* Dataset entries:

Start of Block

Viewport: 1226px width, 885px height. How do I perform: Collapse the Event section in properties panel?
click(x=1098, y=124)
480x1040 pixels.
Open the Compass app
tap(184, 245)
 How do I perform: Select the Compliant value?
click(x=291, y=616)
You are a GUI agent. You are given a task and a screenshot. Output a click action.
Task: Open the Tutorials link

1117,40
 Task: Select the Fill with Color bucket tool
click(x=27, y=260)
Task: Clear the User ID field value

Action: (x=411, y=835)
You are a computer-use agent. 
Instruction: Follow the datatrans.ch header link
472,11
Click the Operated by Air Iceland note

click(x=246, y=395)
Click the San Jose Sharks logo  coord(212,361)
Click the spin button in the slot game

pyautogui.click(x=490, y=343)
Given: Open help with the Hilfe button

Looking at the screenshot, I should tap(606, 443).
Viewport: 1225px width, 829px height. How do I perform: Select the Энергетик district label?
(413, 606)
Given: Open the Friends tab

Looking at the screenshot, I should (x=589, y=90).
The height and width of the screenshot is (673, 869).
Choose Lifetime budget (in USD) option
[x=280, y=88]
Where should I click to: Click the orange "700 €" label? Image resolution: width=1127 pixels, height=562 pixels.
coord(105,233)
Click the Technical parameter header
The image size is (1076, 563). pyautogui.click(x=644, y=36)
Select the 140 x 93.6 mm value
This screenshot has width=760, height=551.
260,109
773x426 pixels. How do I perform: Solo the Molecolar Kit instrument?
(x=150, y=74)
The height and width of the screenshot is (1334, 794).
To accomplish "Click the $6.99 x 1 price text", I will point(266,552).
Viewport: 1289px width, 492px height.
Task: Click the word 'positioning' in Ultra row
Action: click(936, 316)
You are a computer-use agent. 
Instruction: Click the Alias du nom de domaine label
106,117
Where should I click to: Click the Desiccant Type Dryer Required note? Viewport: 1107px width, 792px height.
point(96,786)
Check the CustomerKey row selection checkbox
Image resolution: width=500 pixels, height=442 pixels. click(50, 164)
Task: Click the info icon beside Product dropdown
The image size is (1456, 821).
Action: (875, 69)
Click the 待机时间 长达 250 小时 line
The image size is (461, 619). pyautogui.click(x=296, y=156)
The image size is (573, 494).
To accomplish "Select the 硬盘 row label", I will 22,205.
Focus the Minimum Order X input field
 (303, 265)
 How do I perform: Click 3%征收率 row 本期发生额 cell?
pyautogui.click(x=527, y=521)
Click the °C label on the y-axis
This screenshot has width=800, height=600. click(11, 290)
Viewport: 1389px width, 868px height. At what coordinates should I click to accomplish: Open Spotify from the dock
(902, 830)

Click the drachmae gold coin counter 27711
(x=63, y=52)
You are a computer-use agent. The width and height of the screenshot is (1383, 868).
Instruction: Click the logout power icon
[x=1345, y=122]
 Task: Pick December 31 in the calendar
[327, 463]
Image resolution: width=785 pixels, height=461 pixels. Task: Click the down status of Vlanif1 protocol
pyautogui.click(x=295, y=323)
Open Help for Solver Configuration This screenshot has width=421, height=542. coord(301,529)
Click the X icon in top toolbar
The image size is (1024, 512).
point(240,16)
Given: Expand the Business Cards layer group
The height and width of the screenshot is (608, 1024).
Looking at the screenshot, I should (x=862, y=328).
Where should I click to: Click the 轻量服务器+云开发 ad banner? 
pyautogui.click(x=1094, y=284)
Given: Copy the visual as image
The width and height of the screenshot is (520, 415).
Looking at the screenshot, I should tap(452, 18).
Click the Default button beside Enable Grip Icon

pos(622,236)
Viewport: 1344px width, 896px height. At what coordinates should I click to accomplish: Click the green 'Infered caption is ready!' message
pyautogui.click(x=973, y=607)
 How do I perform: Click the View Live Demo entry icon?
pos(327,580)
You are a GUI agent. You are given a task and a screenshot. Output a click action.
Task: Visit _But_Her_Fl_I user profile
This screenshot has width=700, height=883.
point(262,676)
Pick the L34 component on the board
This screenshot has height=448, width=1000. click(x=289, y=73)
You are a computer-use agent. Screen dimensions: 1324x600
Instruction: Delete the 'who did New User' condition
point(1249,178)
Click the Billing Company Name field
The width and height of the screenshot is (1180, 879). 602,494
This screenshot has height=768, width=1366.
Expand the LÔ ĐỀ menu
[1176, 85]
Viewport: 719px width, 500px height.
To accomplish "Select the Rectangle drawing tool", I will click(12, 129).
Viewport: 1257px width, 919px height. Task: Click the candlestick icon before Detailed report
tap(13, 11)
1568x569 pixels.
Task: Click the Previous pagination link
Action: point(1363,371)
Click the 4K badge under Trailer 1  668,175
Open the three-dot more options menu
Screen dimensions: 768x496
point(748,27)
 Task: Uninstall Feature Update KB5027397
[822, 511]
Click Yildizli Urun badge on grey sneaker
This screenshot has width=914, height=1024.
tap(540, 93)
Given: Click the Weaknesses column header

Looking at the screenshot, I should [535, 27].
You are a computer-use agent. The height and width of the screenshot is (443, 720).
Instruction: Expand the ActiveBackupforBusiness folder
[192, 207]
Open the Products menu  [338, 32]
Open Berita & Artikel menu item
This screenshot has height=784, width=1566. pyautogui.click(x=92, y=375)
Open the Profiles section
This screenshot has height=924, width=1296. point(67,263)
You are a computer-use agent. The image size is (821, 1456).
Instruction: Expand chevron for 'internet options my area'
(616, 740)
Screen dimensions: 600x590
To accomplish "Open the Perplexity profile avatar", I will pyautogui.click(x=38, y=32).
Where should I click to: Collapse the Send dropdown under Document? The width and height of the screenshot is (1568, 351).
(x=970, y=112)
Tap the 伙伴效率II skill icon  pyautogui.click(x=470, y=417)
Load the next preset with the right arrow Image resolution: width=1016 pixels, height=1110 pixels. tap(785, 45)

End of Block

Every line from the line containing "This screenshot has height=768, width=1366." through the line containing "Screen dimensions: 600x590" in the records above must be retyped exactly. Leave out the rest.

* Answer to this task:
This screenshot has height=768, width=1366.
Expand the LÔ ĐỀ menu
[1176, 85]
Viewport: 719px width, 500px height.
To accomplish "Select the Rectangle drawing tool", I will click(12, 129).
Viewport: 1257px width, 919px height. Task: Click the candlestick icon before Detailed report
tap(13, 11)
1568x569 pixels.
Task: Click the Previous pagination link
Action: point(1363,371)
Click the 4K badge under Trailer 1  668,175
Open the three-dot more options menu
Screen dimensions: 768x496
point(748,27)
 Task: Uninstall Feature Update KB5027397
[822, 511]
Click Yildizli Urun badge on grey sneaker
This screenshot has width=914, height=1024.
tap(540, 93)
Given: Click the Weaknesses column header

Looking at the screenshot, I should [535, 27].
You are a computer-use agent. The height and width of the screenshot is (443, 720).
Instruction: Expand the ActiveBackupforBusiness folder
[192, 207]
Open the Products menu  [338, 32]
Open Berita & Artikel menu item
This screenshot has height=784, width=1566. pyautogui.click(x=92, y=375)
Open the Profiles section
This screenshot has height=924, width=1296. point(67,263)
You are a computer-use agent. The image size is (821, 1456).
Instruction: Expand chevron for 'internet options my area'
(616, 740)
Screen dimensions: 600x590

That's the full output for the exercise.